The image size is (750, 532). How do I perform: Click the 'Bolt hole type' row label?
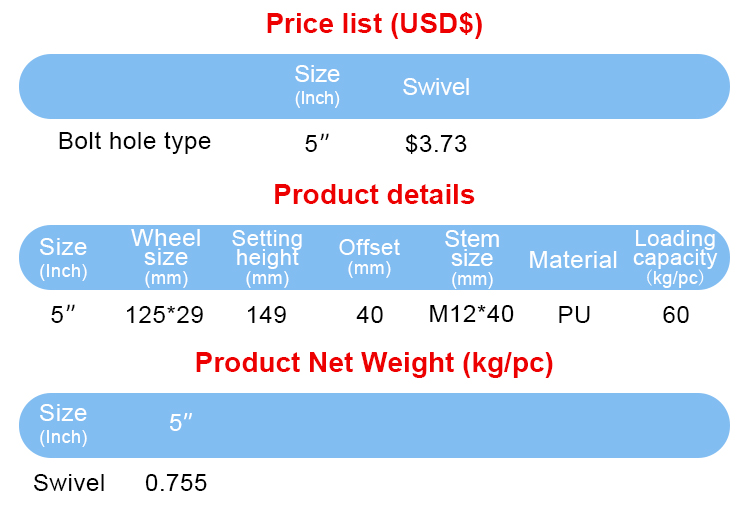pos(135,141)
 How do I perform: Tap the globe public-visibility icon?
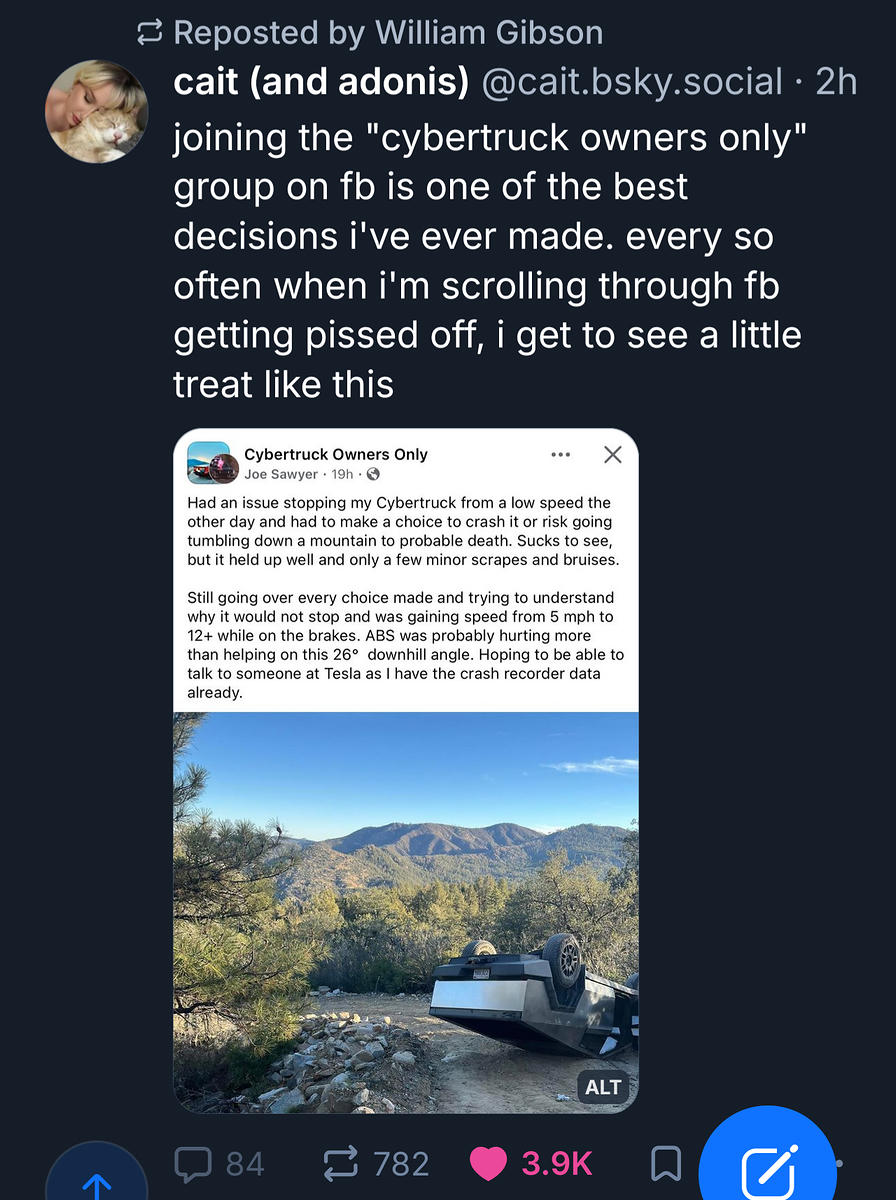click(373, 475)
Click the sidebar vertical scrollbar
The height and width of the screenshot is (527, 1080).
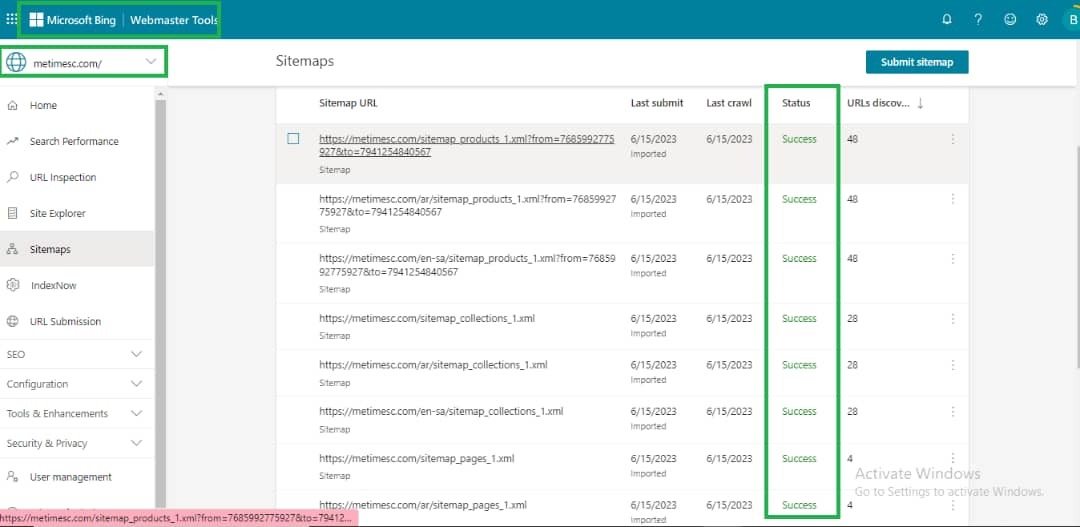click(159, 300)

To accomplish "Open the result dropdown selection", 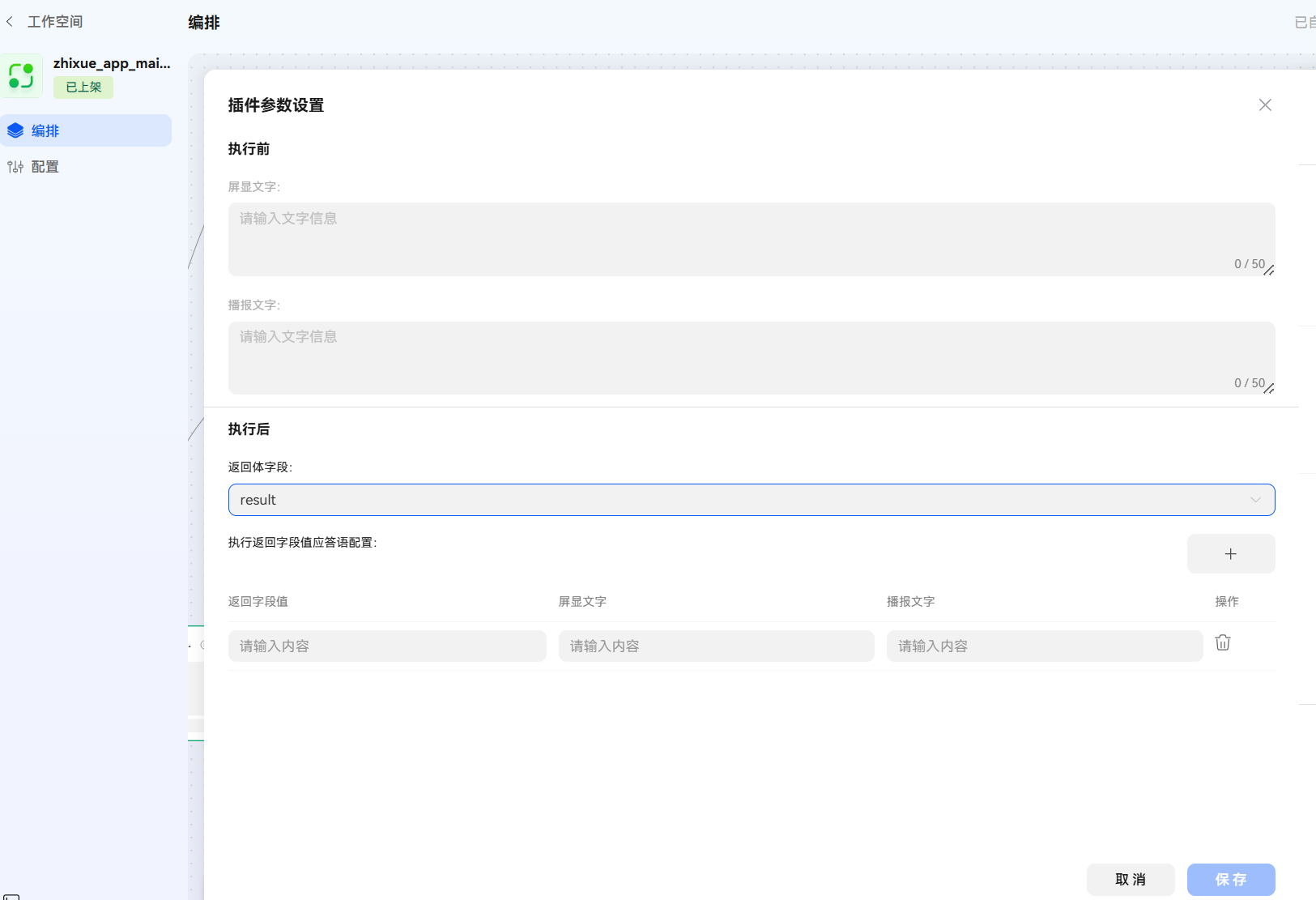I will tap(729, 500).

◆ ◆ ◆ ◆ ◆

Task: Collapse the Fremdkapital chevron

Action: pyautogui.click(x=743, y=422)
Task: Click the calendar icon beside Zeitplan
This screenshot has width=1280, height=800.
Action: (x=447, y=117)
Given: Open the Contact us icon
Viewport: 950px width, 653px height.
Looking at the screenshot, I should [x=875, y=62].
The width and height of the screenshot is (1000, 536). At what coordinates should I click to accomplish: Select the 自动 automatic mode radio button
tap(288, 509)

◆ ◆ ◆ ◆ ◆

_WHAT YOU ARE ASKED TO DO_
Here the job is to copy the listing above word for word, starting at the line with "The image size" and ending at the line with "Click the sidebar vertical scrollbar", and to leave out the pictures.

_WRITTEN SOLUTION_
The image size is (750, 532). How do I perform: Click the 'Bolt hole type' row label?
pos(135,141)
 How do I perform: Tap the globe public-visibility icon?
click(373, 475)
Click the sidebar vertical scrollbar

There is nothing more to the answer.